With this in mind, Micah Australia called on the Australian government to significantly re-invest in its foreign aid budget.
“We are absolutely at rock bottom as a nation in terms of our generosity, when it comes to foreign aid,” Darvas said.
“So we’re calling on the government to rebuild that. And we know that that is not just the right thing to do, but there is also a strong national interest argument that if we’re concerned about the influence of other nations in the Pacific, well let’s be a good neighbour to them first and show them we truly care.”
Teresa Ayles, the acting CEO of WaterAid Australia, similarly called on the government to increase its aid output.

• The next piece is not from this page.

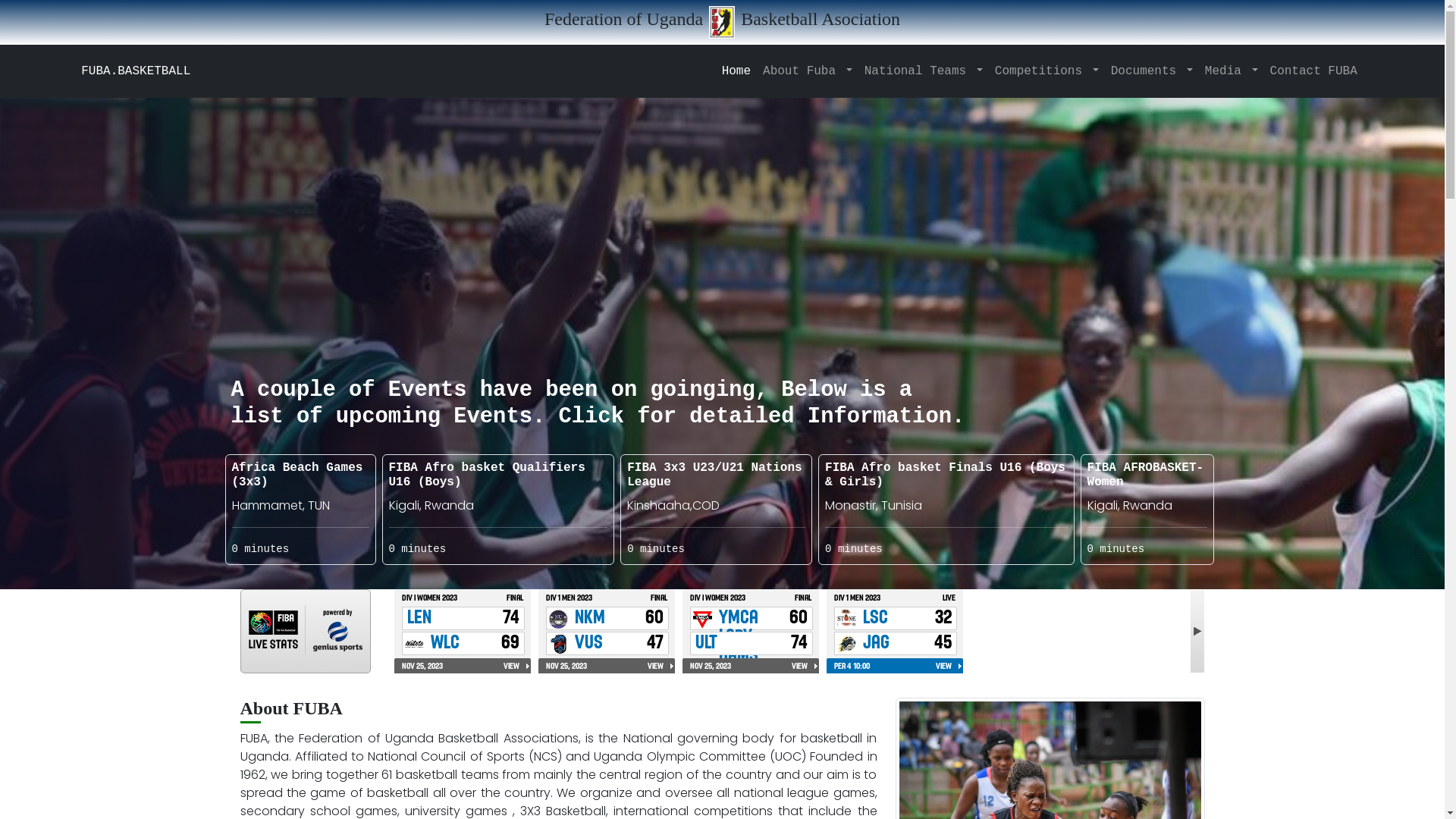  Describe the element at coordinates (807, 71) in the screenshot. I see `'About Fuba'` at that location.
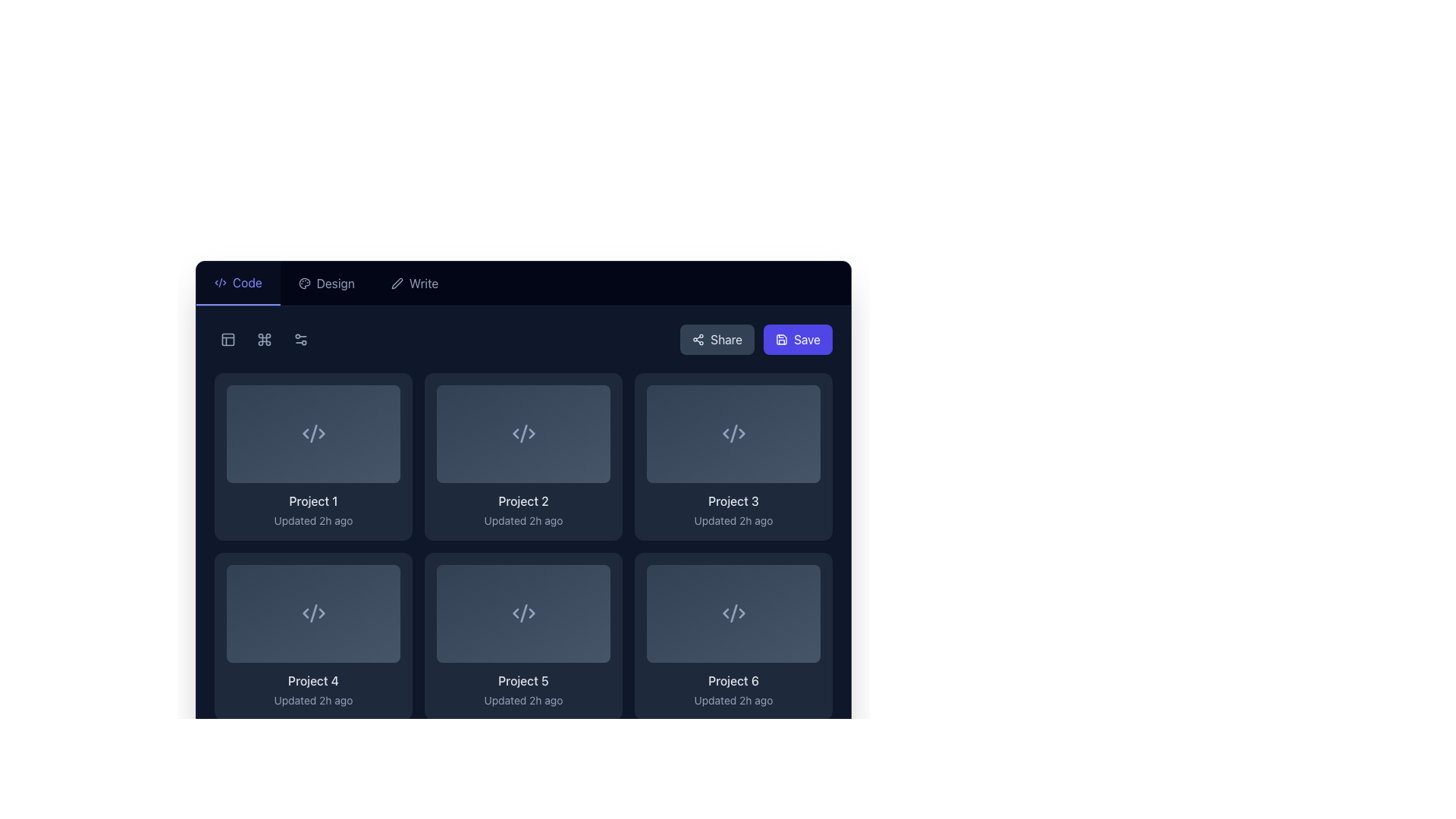 The width and height of the screenshot is (1456, 819). What do you see at coordinates (733, 613) in the screenshot?
I see `the emblematic visual representation for the 'Code' or 'Project 6' module located in the bottom row, third column of the grid in the 'Code' section of the interface` at bounding box center [733, 613].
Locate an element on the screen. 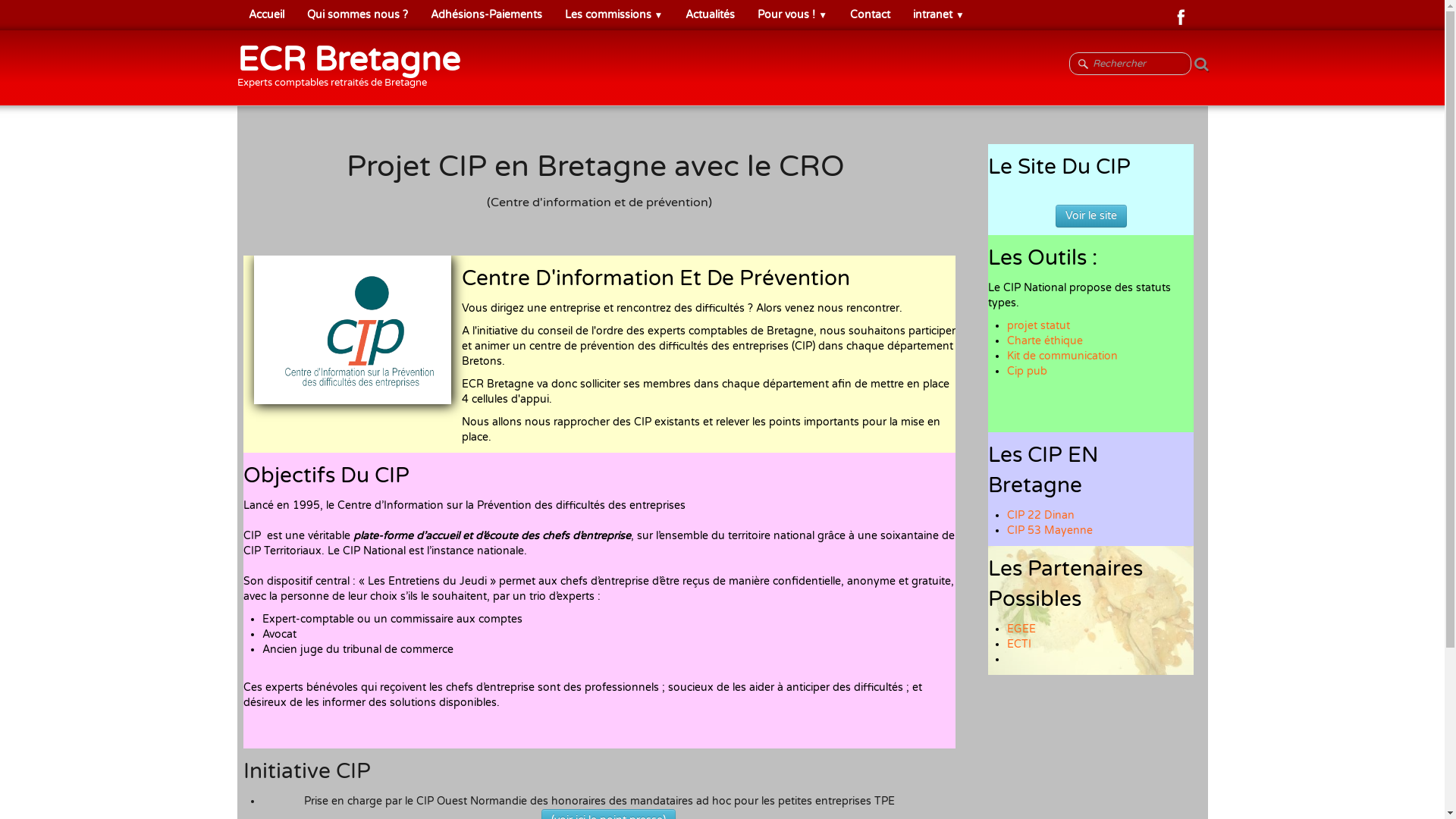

“WaterAid sees firsthand the difference foreign aids makes in the communities where we work and therefore believes a wealthy country like Australia should commit to a strong foreign aid program,” Ayles told Pro Bono News.
“The current freeze on the aid budget already presents a challenge to progress being made towards a world in which everyone has access to the basic rights of water and sanitation.”
Save the Children also expressed dismay at Fierravanti-Wells’ remarks that further investment in overseas aid would be “politically difficult”.
“With global need at desperate levels, including in our own region where the Rohingya exodus from Myanmar has created the world’s largest refugee camp, we are dismayed that opinion polls could be cited as a reason not to increase Australia’s support for those in need,” director of policy and international programs Mat Tinkler said.
“When Australians are given the facts about the levels of need and the reality of Australia’s level of investment in overseas aid, which stands at just 20 cents out of every $100 in gross national income, we believe they support a strong role for Australia’s aid program and certainly don’t support the aid budget being raided again.”
The minister’s comments come amid reports that the Turnbull government was considering a further $400 million cut to foreign aid in the upcoming federal budget.